> [TESTO FORNITO]:
______

Per fotografare lo stato di salute delle 103 province italiane sono stati presi in esame elementi quali il tenore di vita, gli affari e il lavoro, i servizi e l’ambiente, la criminalità, la popolazione e il tempo libero. Nella graduatoria “Servizi, Ambiente e Salute” Torino si classifica al 61° posto per ciò che concerne la presenza delle infrastrutture, al 74° per la pagella ecologica, al 98° per ciò che concerne il clima e al 93° nella classifica dedicata ai servizi per l’infanzia, mentre in quella “Affari e Lavoro” il capoluogo piemontese, che ha dato i natali a marchi automobilistici famosi a livello mondiale, si colloca al 36° posto per ciò che concerne la ricerca del lavoro e al 28° per i giovani fra i 28 e i 34 anni occupati, elementi che vanno a peggiorare il punteggio medio nella graduatoria generale che vede Torino scendere al 33° posto.
Il Capogruppo intervenendo in merito ha dichiarato: “L’immobilismo dei governi del territorio nell’adottare una chiara politica per ciò che concerne occupazione e sviluppo economico sta aumentando la percezione della gravità attribuita al problema lavoro.E’ paradossale come un governo di centro sinistra, che trae le sue origini dal ceto operaio e dalla forza lavoro, non sia in grado di fare gli interessi nemmeno di quella fascia di elettorato che li ha eletti”. La mancanza di lavoro influisce negativamente sull’ordine pubblico e sulla sicurezza. Nella graduatoria generale Torino si classifica al 102° posto su 103 province, dato inaccettabile che evidenzia un disagio sociale in costante crescita. Nel 2006 sono state denunciate, ogni 100 mila abitanti, circa 148 rapine, 355 furti in casa, 513 furti d’auto e 783 scippi e borseggi. In visione di ciò Torino si classifica all’89° posto per quanto concerne l’indice di percezione della gravità attribuita ai problemi di criminalità e ordine pubblico, sentimento estremamente giustificato dai dati sopra riportati.

______

> [DATI MOSTRATI]:
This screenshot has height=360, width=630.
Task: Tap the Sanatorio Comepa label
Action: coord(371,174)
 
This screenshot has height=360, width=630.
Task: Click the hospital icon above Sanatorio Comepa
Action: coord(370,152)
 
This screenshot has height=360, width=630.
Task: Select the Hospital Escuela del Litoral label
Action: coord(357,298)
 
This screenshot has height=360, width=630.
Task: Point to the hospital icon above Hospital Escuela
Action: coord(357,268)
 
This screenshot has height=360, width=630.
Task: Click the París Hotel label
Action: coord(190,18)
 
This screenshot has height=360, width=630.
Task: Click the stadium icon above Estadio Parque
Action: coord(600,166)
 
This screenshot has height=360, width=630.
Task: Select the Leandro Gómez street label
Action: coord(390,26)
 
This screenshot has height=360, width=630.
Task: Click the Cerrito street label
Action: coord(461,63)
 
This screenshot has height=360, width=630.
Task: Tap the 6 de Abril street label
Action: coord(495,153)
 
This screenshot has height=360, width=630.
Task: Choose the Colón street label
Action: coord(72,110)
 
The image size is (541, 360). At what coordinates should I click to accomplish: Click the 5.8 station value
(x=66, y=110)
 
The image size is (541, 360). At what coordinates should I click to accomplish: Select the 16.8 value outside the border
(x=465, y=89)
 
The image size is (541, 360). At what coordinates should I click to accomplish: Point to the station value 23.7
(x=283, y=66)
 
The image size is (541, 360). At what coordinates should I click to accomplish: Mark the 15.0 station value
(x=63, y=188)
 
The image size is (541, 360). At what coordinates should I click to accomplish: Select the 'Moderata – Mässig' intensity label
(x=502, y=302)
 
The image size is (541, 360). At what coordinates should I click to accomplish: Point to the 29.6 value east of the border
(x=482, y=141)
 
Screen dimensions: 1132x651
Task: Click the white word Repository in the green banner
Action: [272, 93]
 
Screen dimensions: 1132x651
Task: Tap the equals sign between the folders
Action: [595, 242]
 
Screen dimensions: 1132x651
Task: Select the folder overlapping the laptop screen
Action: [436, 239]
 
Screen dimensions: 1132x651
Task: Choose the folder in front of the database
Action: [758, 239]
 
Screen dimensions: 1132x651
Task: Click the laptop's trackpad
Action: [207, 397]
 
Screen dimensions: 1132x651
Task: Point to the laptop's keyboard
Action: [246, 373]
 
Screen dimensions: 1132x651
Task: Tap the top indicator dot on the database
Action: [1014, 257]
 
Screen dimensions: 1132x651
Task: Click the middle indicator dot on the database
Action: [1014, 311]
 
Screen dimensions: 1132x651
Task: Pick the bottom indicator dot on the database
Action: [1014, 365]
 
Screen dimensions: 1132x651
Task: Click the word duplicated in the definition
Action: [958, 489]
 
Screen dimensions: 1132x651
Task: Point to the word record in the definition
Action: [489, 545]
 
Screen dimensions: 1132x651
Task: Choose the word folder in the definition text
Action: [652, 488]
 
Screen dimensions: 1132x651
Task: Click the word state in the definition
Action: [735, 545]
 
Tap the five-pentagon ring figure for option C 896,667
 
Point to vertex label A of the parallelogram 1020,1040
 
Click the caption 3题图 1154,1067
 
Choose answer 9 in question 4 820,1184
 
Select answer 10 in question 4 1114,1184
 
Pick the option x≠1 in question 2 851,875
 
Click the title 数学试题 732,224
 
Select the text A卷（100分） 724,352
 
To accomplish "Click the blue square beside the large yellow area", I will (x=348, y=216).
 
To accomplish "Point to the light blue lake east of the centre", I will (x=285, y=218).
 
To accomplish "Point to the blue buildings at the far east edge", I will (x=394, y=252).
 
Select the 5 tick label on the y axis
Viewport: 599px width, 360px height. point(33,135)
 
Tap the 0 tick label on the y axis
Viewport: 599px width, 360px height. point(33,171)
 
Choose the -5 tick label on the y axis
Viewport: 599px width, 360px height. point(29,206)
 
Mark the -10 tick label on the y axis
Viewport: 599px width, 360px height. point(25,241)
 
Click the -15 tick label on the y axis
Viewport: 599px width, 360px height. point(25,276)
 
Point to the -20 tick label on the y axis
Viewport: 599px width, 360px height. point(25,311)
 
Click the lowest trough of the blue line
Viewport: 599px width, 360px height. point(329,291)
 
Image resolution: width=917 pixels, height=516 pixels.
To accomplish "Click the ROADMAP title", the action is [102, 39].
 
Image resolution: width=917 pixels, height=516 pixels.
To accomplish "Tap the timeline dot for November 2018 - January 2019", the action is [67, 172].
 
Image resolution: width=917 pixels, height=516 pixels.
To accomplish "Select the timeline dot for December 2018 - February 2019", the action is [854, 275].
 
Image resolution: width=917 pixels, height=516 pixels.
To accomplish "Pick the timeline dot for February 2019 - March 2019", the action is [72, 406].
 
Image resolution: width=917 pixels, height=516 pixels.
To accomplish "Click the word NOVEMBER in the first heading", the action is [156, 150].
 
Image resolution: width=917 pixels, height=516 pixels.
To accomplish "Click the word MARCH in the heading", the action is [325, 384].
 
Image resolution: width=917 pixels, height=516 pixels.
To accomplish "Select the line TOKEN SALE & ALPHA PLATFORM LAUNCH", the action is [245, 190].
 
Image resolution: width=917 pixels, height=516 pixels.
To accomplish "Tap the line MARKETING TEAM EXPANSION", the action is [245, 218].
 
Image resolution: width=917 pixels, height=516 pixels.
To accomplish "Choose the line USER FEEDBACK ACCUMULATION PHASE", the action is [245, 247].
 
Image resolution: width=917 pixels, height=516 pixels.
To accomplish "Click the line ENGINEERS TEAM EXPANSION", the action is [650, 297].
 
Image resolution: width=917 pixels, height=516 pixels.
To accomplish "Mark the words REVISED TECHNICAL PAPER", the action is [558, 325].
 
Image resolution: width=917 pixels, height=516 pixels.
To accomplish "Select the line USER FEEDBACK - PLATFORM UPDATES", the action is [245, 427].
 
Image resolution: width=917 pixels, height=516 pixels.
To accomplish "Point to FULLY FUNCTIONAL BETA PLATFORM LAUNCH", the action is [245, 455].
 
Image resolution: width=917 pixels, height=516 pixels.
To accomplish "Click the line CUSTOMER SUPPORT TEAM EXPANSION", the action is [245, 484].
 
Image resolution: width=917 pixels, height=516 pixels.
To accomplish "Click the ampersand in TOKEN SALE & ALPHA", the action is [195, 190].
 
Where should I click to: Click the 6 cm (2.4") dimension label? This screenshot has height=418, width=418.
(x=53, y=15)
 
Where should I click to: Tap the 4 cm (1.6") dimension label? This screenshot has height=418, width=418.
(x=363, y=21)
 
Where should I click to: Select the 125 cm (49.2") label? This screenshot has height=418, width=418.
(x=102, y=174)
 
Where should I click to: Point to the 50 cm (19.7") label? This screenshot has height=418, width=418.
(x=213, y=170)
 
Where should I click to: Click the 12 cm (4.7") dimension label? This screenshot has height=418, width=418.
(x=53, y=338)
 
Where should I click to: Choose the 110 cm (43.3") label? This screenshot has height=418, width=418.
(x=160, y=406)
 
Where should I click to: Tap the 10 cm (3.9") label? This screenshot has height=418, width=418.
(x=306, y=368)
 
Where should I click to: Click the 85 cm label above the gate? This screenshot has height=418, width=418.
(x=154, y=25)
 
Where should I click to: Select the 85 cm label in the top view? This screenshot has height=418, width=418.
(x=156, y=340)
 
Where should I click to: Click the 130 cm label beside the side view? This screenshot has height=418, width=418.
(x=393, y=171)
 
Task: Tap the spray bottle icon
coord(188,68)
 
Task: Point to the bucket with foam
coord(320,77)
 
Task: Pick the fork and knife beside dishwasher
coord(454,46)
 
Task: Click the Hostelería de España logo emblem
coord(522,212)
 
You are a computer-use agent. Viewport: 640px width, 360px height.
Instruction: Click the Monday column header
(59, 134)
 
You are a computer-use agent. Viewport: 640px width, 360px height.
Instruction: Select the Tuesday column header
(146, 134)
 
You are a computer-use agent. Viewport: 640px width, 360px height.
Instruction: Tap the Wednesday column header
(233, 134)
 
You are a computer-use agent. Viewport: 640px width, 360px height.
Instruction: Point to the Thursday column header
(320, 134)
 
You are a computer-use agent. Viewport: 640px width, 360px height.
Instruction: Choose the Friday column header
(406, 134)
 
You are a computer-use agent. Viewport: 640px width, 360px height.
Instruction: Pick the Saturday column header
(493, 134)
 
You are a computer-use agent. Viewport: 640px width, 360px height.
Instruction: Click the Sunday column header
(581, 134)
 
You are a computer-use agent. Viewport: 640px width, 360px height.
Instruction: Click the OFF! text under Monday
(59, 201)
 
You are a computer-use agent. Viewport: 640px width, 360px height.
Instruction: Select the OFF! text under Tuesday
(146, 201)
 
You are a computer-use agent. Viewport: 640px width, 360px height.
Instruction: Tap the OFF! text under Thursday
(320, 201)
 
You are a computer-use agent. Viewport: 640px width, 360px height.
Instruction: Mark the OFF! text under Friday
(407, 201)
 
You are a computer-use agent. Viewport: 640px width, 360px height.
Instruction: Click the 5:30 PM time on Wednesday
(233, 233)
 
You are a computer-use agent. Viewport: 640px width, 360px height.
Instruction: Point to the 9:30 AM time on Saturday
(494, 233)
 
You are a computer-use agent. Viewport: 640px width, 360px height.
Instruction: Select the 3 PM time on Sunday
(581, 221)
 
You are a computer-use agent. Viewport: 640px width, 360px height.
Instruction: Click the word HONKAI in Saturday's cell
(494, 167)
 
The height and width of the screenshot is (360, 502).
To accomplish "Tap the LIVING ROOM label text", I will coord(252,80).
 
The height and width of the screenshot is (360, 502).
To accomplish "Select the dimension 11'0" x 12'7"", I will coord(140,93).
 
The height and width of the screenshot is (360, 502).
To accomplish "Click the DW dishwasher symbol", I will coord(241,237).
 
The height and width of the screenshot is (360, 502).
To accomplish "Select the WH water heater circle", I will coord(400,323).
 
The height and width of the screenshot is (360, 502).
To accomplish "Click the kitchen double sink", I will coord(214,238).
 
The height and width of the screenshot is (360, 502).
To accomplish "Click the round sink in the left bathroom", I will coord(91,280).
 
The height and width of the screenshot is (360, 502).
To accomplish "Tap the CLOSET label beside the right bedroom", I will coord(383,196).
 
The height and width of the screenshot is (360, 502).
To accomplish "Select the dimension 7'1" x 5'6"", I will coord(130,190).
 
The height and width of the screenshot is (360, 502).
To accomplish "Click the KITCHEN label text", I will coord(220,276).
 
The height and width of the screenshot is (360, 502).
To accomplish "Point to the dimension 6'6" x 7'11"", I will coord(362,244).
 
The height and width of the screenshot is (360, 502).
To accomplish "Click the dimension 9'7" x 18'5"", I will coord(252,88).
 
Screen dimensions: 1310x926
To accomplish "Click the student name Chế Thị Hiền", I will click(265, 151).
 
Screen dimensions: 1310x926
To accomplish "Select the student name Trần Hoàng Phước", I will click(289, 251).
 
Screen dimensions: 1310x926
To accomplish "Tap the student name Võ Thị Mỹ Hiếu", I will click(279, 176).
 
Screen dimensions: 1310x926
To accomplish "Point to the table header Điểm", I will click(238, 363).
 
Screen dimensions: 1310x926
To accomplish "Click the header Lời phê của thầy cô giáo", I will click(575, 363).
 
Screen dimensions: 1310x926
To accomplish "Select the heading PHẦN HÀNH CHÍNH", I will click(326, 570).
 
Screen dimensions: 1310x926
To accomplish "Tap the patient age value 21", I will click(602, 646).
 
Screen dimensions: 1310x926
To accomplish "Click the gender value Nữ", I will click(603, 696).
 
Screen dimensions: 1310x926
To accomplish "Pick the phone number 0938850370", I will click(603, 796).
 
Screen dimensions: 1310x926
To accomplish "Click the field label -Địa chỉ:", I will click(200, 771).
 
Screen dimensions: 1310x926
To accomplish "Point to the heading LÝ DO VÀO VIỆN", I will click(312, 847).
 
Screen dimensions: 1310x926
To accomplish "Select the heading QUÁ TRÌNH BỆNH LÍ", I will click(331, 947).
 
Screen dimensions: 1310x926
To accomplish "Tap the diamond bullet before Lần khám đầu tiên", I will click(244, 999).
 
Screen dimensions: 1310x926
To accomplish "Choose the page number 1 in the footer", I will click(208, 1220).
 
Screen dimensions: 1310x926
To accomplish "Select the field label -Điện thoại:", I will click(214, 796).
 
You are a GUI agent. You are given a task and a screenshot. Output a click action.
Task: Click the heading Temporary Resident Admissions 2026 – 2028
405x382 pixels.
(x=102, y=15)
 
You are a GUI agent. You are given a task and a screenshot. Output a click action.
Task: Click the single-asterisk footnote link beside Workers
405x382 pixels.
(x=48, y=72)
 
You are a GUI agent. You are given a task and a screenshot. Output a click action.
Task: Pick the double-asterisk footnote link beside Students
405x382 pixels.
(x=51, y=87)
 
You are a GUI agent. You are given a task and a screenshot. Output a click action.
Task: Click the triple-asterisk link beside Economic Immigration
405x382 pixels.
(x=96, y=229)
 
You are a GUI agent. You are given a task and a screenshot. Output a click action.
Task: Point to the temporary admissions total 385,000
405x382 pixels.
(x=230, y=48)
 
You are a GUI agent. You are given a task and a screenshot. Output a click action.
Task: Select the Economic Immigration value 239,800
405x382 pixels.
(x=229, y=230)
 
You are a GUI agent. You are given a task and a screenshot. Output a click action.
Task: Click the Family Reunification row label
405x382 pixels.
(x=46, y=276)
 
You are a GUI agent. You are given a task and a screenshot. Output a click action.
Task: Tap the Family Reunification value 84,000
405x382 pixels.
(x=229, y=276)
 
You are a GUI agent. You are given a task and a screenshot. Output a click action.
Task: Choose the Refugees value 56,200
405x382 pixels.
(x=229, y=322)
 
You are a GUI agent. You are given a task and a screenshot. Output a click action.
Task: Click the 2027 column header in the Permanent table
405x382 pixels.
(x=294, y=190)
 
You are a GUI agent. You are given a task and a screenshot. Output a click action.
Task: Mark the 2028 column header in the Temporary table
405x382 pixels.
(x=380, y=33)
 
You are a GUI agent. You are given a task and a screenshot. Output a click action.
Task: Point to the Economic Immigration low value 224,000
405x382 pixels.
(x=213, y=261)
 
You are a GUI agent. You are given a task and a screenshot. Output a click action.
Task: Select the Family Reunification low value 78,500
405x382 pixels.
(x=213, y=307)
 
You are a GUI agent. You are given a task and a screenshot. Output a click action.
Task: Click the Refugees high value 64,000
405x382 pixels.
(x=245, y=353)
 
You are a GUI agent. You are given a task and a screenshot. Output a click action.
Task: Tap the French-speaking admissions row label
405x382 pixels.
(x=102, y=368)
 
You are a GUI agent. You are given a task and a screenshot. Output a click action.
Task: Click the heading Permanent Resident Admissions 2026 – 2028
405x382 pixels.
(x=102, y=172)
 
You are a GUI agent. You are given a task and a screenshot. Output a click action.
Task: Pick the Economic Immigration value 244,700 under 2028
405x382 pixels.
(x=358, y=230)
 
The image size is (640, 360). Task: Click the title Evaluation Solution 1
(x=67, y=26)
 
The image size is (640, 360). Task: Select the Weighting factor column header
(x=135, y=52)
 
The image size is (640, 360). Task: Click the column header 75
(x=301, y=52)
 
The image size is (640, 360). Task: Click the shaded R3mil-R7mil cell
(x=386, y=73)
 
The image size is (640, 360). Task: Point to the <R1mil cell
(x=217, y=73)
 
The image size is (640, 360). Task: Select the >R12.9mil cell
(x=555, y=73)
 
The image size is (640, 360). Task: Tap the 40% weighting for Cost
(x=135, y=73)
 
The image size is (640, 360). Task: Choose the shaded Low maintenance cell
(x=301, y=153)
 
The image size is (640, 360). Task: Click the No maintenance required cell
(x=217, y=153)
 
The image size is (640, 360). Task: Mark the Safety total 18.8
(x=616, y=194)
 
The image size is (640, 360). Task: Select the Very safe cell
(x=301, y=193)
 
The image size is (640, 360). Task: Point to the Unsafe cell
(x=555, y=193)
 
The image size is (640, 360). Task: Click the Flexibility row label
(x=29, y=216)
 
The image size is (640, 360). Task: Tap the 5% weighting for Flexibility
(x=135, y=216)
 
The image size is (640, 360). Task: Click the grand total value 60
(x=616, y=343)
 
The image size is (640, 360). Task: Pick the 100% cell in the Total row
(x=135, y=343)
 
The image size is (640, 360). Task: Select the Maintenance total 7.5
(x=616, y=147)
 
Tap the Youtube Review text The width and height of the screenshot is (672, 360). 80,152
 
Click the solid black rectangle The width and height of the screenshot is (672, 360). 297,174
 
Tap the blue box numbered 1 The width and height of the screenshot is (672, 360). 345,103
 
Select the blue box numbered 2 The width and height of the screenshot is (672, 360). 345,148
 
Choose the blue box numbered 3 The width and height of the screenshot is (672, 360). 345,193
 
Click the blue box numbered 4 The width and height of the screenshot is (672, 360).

______

> [CONSEGNA]:
Secondo il testo fornito, quale posizione occupa Torino per il clima nella graduatoria "Servizi, Ambiente e Salute"?

> [RISPOSTA]:
Torino si classifica al 98° posto per il clima.